* [Action item A]
Which issue of National Geographic does the blog post point readers to?
* [Action item B]
Please reproduce the blog post between "Today, I can" and "in the end.", inclusive, switching "vulnerable" to "exposed".

* [Supplied passage]
So I guess this is the way science explains why there is more women to men? and to me, I do believe science can explain some of the things Allah had outlined in the Quran. Cause they all should tie in. I'm not too sure about this can explain why we have more women today than men, but hey, it is a good reminder, nevertheless.
Well, lets try to control our pollution yer folks! <--- Gosh I have so many things to say bout this issue. If you read March 2009 issue of National Geographic, you will see why I have a lot to comment on! Now no time maaa.....
OK, mari bekerja semula.
Oh wait, it's 2.44am now, I would rather go to bed.
Toodles gators ;)

FZ



Saturday, December 5, 2009

Skeleton

Today, I can tell you I feel disconnected. I admit this today for something that has been going on for quite awhile. My mind and heart are not in-sync and somehow, they decided to overrule one another. My conscience is way off, far away I can't tell you where it went. Am I doing fine? You may ask. I'd say YES. I am fine. I believe I am. However, there are these small voices in my head that is pushing me away from myself, stripping my entire "self" and leave only, humff my skeleton? Do I feel vulnerable? Absolutely. So vulnerable that I feel people misjudge me for some expectations they have in me. I feel their trust in me, but at times to live up to that expectation can lead to an agonizing defeat. But maybe, just maybe, that painstaking path is rewarding in the end.

* [Study material]
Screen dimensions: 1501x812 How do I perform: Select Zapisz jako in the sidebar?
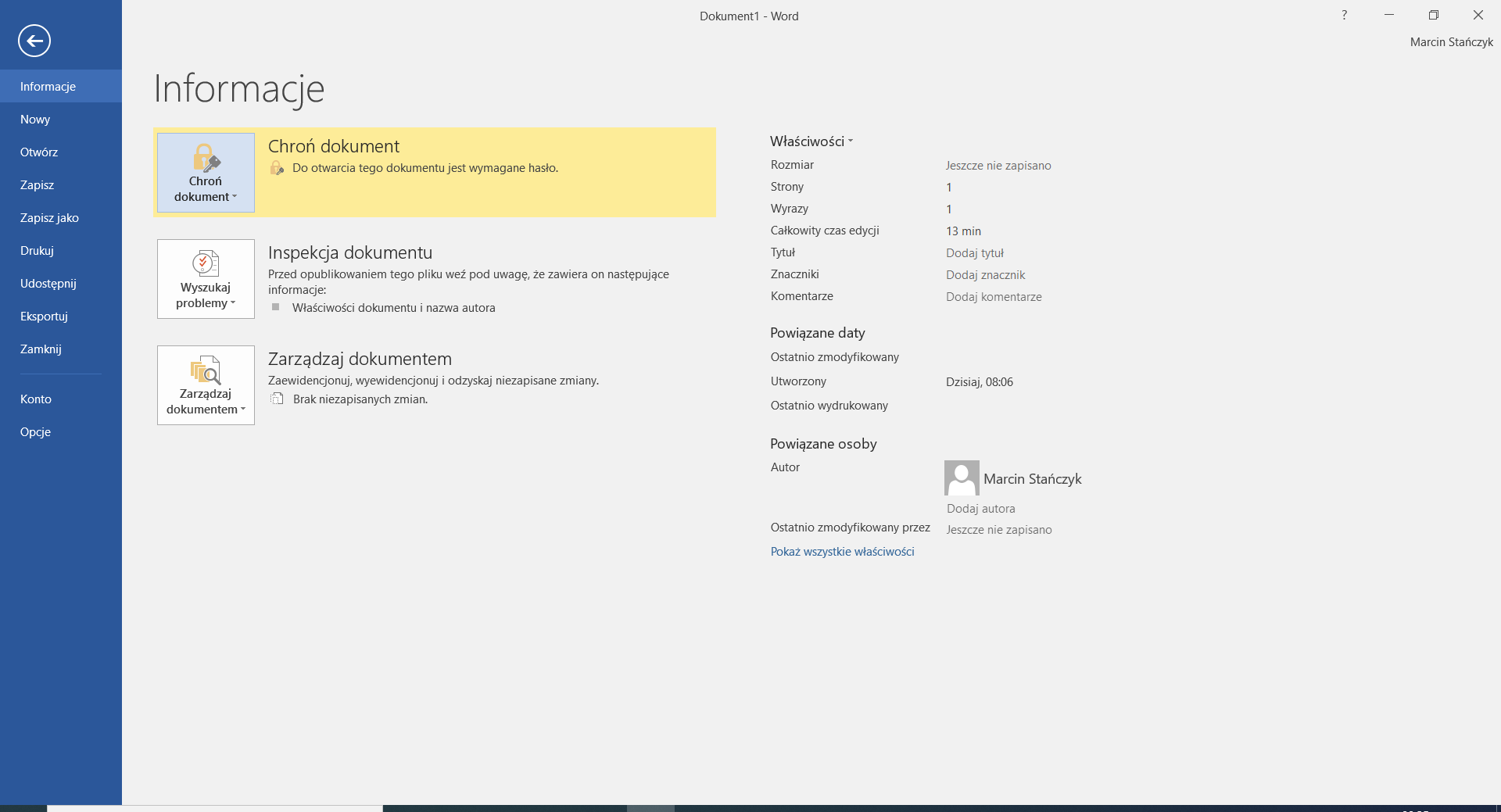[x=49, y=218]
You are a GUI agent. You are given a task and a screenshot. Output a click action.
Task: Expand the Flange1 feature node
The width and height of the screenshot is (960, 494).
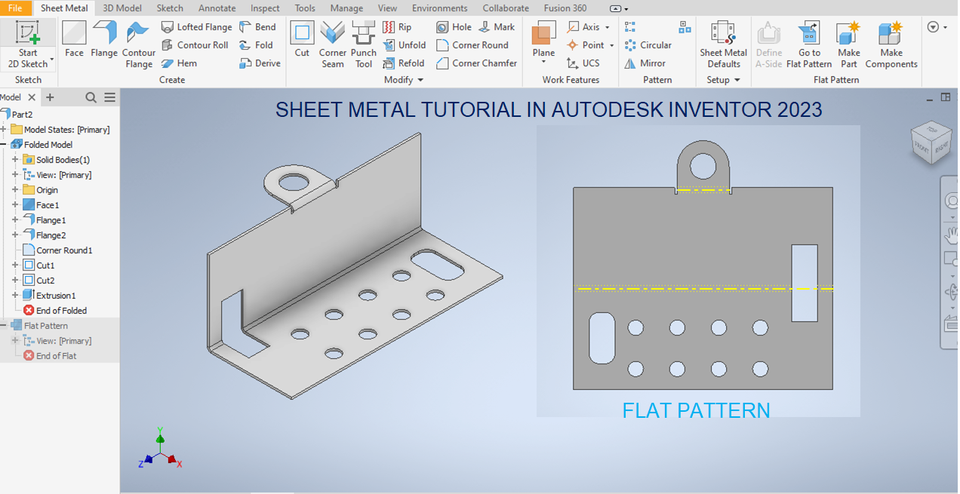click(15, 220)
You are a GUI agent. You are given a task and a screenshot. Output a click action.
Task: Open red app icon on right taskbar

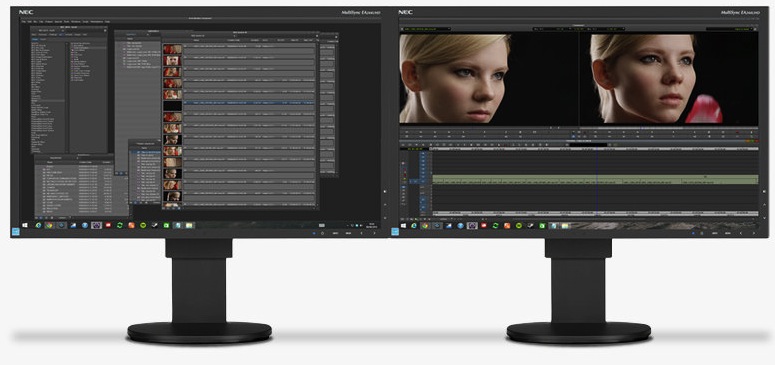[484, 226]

==

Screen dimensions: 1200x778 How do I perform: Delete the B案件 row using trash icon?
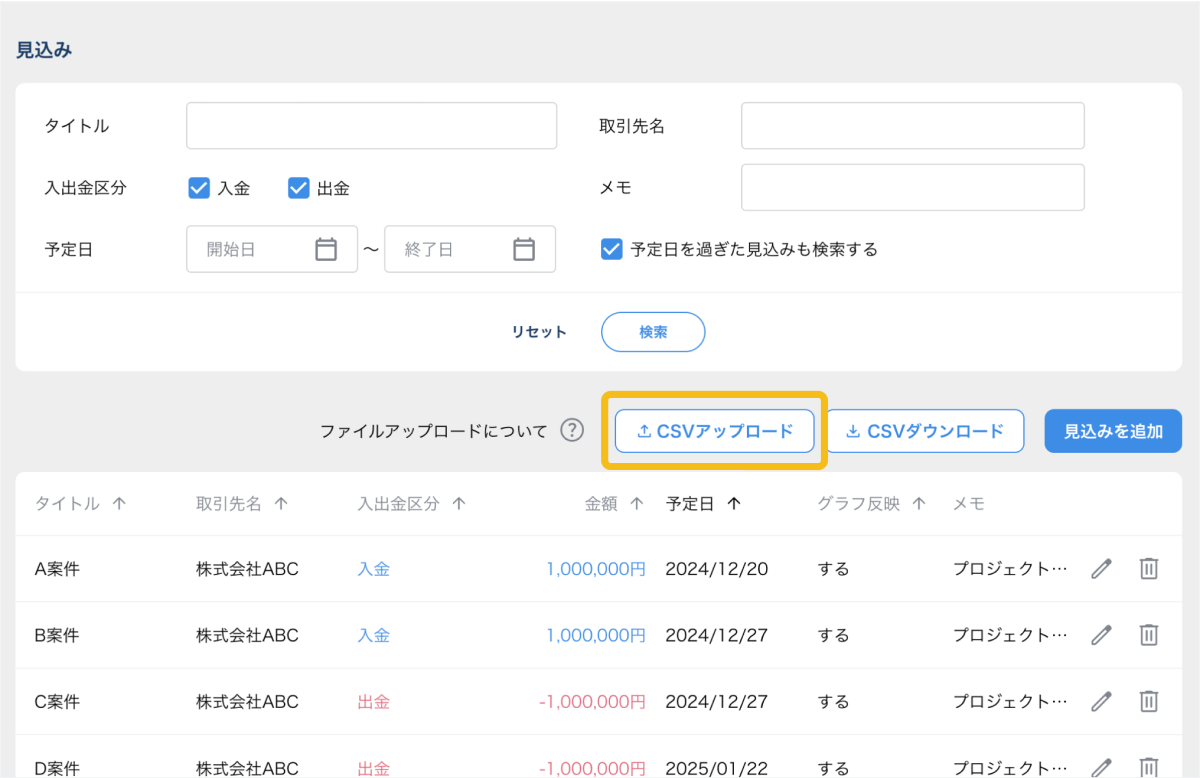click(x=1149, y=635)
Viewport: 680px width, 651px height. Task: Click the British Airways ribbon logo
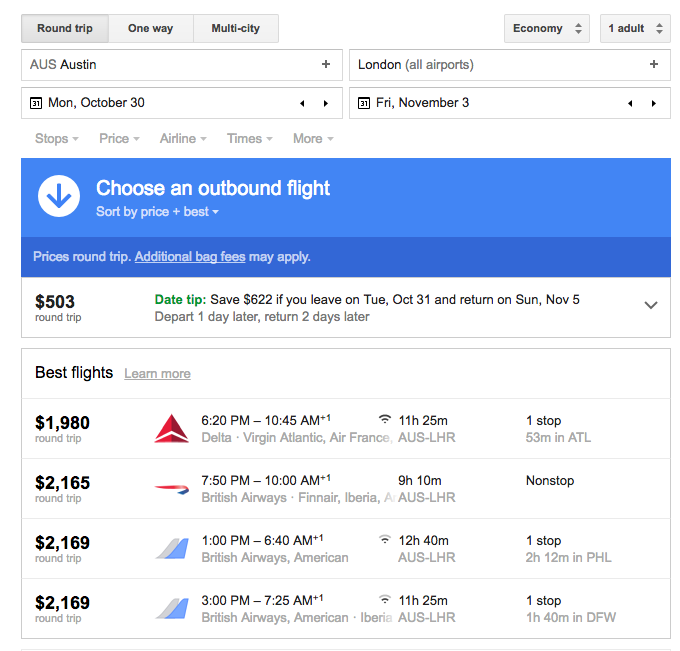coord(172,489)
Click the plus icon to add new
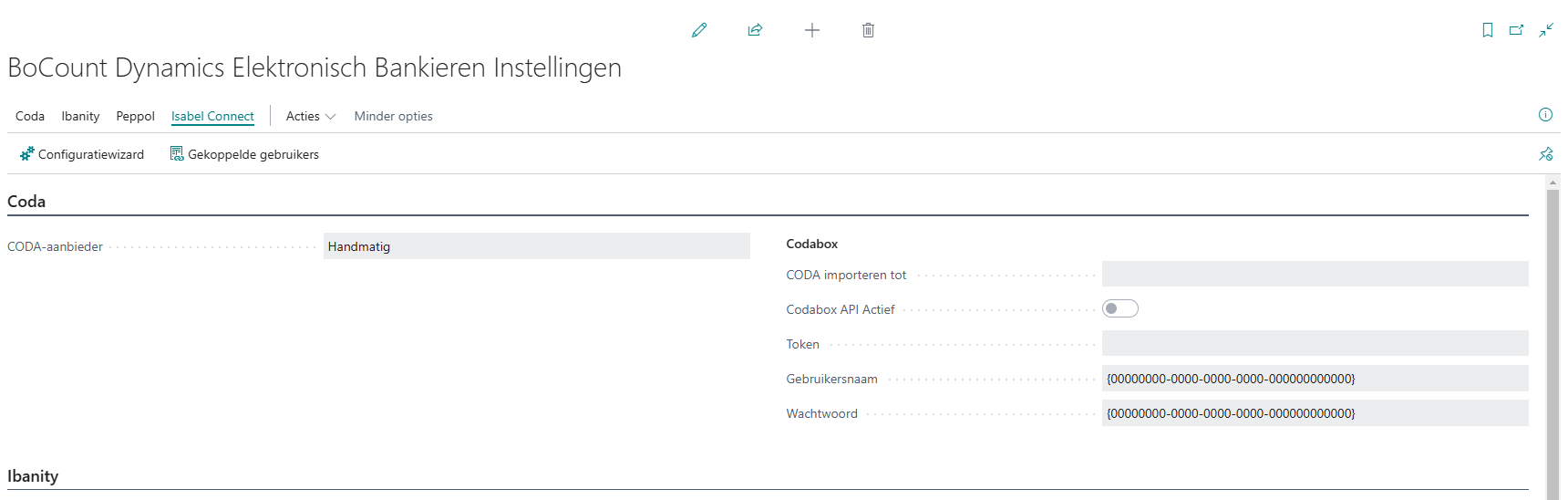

* [Your response A]
The March 2009 issue.

* [Your response B]
Today, I can tell you I feel disconnected. I admit this today for something that has been going on for quite awhile. My mind and heart are not in-sync and somehow, they decided to overrule one another. My conscience is way off, far away I can't tell you where it went. Am I doing fine? You may ask. I'd say YES. I am fine. I believe I am. However, there are these small voices in my head that is pushing me away from myself, stripping my entire "self" and leave only, humff my skeleton? Do I feel exposed? Absolutely. So exposed that I feel people misjudge me for some expectations they have in me. I feel their trust in me, but at times to live up to that expectation can lead to an agonizing defeat. But maybe, just maybe, that painstaking path is rewarding in the end.